Hacker News new | past | comments | ask | show | jobs | submit login

> Likewise the view that human minds are the same kind of things as LLMs cannot be disproven until we have a sufficient understanding of how human minds work

This seems pretty backwards to me. Why should this speculative view need to be disproven rather than proven?

Sure, LLMs do some things kind of like some things human minds can do. But if you put that on a Venn diagram, the overlap would be miniscule.

There's also the plain observation that LLMs are made of silicon and human minds are made of neurons- this from this you might reasonably start with the assumption that they are in fact extremely different, and the counterclaim is the one needing evidence!




I'm with you in feeling that it's highly obvious that a human mind is a different sort of thing entirely to an LLM (and in more than just the trivial sense that it's implemented in wet stuff rather than dry), but plenty of people respond to "it's just a statistical model" with "well so are you", so the opposite view seems equally obvious to them. All I'm referring to is what the standard of "proof" is and that shouldn't be different for different sides of the debate.

If we can therefore agree that it is not currently possible for either side to irrefutably prove the other side is wrong, then the discussion needs to be of a rather different nature if it is to have any likelihood of changing anybody's mind.


I don't think there needs to be a false equivalence here. It's easy to prove that an LLM is a stastical model, since we know how they are implemented, don't we? Where's the equivalent proof that a human is a stastical model?

I guess where this goes is that we don't know for sure that intelligence, or even sentience, can't emerge from a statistical model like an LLM. Which I think is a fair statement. But you can't work backwards from there to say humans and LLMs are similar!


I think you're underestimating how radical (I would say nihilisic) the viewpoint that has become common among those who claim LLMs are AGI or at least show "sparks" of it is. Many of them claim that there isn't anything to emerge that hasn't already emerged. Their claim is often that there is no "intelligence" or "sentience" or "understanding" or "consciousness" distinct from the behaviours already displayed by existing statistical models. They claim that these things are illusions, that many of the philosophical questions relating to them are simply ill-posed and that the only differences between existing computational systems and human minds are ones of degree and of implementation specifics.

It is this view that I am acknowledging cannot currently be disproved just as one cannot currently disprove the idea that these things are real, distinct phenomena that statistical models do not manifest.

Again, I personally fall very firmly on the latter side of this debate. I'm just acknowledging what can and cannot currently be proved, and there is a genuine symmetry there. This debate is not new, and the existence of LLMs does not settle it one way or another.

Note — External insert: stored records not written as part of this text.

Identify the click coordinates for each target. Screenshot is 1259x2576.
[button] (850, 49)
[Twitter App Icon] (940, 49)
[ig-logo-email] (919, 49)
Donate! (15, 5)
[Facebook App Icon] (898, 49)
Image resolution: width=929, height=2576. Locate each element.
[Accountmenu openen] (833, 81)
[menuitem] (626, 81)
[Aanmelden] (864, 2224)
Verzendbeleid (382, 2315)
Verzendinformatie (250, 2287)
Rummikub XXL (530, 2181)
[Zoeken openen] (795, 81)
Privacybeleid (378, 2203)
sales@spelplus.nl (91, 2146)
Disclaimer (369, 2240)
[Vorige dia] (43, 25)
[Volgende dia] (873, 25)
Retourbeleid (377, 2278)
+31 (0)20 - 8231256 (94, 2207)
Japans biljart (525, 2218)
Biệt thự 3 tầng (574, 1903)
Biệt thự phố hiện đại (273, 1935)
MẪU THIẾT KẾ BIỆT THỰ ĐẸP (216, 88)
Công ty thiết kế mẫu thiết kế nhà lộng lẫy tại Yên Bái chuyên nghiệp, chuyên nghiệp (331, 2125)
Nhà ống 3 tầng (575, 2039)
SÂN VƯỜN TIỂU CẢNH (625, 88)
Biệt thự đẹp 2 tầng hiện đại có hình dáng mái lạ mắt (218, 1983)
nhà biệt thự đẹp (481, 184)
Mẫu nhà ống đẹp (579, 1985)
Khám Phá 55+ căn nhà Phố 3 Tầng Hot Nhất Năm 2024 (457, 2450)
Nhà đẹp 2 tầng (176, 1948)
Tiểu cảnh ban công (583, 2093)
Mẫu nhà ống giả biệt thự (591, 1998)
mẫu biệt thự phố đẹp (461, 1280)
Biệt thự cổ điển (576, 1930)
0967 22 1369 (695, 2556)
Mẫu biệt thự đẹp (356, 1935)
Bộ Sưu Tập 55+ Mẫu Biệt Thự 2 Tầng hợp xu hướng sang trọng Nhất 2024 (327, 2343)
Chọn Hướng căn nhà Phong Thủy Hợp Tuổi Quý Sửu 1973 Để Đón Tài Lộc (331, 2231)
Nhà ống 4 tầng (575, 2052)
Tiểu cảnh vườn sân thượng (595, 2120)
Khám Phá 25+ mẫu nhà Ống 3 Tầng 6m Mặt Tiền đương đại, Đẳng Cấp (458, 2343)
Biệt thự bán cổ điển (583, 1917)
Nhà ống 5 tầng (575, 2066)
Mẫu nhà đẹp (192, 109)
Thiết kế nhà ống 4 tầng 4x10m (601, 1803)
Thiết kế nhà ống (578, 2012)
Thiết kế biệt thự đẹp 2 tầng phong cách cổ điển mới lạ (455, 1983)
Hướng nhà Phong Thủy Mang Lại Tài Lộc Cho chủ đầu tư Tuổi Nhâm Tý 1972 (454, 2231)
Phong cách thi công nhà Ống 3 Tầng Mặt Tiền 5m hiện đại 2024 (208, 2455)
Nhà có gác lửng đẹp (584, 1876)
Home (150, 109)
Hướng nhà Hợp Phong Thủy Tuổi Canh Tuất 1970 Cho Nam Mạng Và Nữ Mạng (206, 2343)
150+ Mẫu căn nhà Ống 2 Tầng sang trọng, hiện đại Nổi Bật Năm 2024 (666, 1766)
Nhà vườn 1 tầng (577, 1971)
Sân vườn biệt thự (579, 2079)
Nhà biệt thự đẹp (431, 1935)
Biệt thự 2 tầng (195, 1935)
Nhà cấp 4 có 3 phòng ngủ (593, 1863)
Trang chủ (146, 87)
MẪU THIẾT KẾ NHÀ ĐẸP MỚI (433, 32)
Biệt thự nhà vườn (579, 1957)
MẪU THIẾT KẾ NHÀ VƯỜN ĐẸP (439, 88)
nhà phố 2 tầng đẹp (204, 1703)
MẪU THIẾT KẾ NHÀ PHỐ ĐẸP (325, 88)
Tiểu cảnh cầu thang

Edit: And re burden of proof - this isn't a court case. It's about what you can hope for in a discussion with someone you disagree with. If you can't absolutely prove someone is wrong then it's pointless to try and do so. You need to accept that you are trying to persuade, not prove/disprove. If you are both arguing positions that are currently unfalsifiable you both need to accept that or the debate will go nowhere. Or, if you think you have a proof one way or another, present that and its validity can be debated. And if so, you need to be honest about what constitutes proof and cannot reasonably be disputed. Neither "my LLM emitted this series of responses to this series of prompts" nor "I can directly perceive qualia and therefore know that consciousness is real" counts.


>Many of them claim that there isn't anything to emerge that hasn't already emerged. Their claim is often that there is no "intelligence" or "sentience" or "understanding" or "consciousness" distinct from the behaviors already displayed by existing statistical models.

Woah boy, I detect mischief in this portrayal of who is claiming what. Two questions to separate out here. (1) Can computers ever, in principle, do the all the special kinds of things that human minds can do and (2) do LLM's as of 2024 do any of those truly special things?

But also a separate thing to untangle, which is whether (A) LLMs do anything intelligently given the various possible meanings of the term, and (B) whether they are conscious or sentient or are AGI, which is a whole other ballgame entirely.

I think there's mischief here because I do think it's nuts to say LLMs right now have any special spark, but you seem to want to make proponents of (1) answer for that belief, which I think is not very fair to that argument. I think it's rare to find people in the wild who are considered respectable proponents of (1), who would say that. More often you find people like that Google engineer who got fired.

And I think there's mischief here because it's one thing to say LLMs do (A) and another to say they do (B), and I think you can reasonably say (A) without going off the deep end. And I think blending A and B together is again trying to make (1) answer for a crazy argument.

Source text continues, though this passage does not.